==== Input data
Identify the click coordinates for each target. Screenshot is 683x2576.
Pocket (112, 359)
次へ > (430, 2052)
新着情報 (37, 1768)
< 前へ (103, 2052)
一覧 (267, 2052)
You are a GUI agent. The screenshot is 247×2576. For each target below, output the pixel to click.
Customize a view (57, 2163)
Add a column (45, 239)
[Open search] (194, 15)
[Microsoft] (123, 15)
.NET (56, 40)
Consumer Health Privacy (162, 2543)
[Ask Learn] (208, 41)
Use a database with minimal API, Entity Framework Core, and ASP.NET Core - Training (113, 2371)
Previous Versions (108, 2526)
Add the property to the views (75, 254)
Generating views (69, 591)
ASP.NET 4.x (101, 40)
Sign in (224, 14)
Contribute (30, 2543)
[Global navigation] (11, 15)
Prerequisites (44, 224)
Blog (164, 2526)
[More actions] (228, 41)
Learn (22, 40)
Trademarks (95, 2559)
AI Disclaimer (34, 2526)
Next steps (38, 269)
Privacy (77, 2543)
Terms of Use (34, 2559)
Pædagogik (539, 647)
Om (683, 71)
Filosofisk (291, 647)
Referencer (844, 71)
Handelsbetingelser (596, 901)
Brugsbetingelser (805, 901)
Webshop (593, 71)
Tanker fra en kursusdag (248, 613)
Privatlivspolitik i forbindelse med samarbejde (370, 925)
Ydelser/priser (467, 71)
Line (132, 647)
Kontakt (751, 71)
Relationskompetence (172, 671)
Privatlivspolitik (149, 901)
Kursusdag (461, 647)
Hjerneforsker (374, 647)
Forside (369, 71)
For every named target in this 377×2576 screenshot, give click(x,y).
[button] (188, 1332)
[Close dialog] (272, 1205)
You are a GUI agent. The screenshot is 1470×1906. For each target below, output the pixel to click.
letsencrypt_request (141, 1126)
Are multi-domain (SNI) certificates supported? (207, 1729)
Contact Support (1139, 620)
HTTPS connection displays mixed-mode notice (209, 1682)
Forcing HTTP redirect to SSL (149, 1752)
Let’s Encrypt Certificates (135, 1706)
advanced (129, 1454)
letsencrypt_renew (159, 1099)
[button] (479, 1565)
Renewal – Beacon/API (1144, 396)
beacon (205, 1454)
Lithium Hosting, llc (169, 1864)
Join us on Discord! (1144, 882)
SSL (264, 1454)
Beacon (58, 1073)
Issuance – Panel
========
Exercise requirements: Output the lines above between the one holding "[Ask Learn] (208, 41)" and the one holding "Webshop (593, 71)", inclusive, with nothing before or after them.

Answer box:
[Ask Learn] (208, 41)
Use a database with minimal API, Entity Framework Core, and ASP.NET Core - Training (113, 2371)
Previous Versions (108, 2526)
Add the property to the views (75, 254)
Generating views (69, 591)
ASP.NET 4.x (101, 40)
Sign in (224, 14)
Contribute (30, 2543)
[Global navigation] (11, 15)
Prerequisites (44, 224)
Blog (164, 2526)
[More actions] (228, 41)
Learn (22, 40)
Trademarks (95, 2559)
AI Disclaimer (34, 2526)
Next steps (38, 269)
Privacy (77, 2543)
Terms of Use (34, 2559)
Pædagogik (539, 647)
Om (683, 71)
Filosofisk (291, 647)
Referencer (844, 71)
Handelsbetingelser (596, 901)
Brugsbetingelser (805, 901)
Webshop (593, 71)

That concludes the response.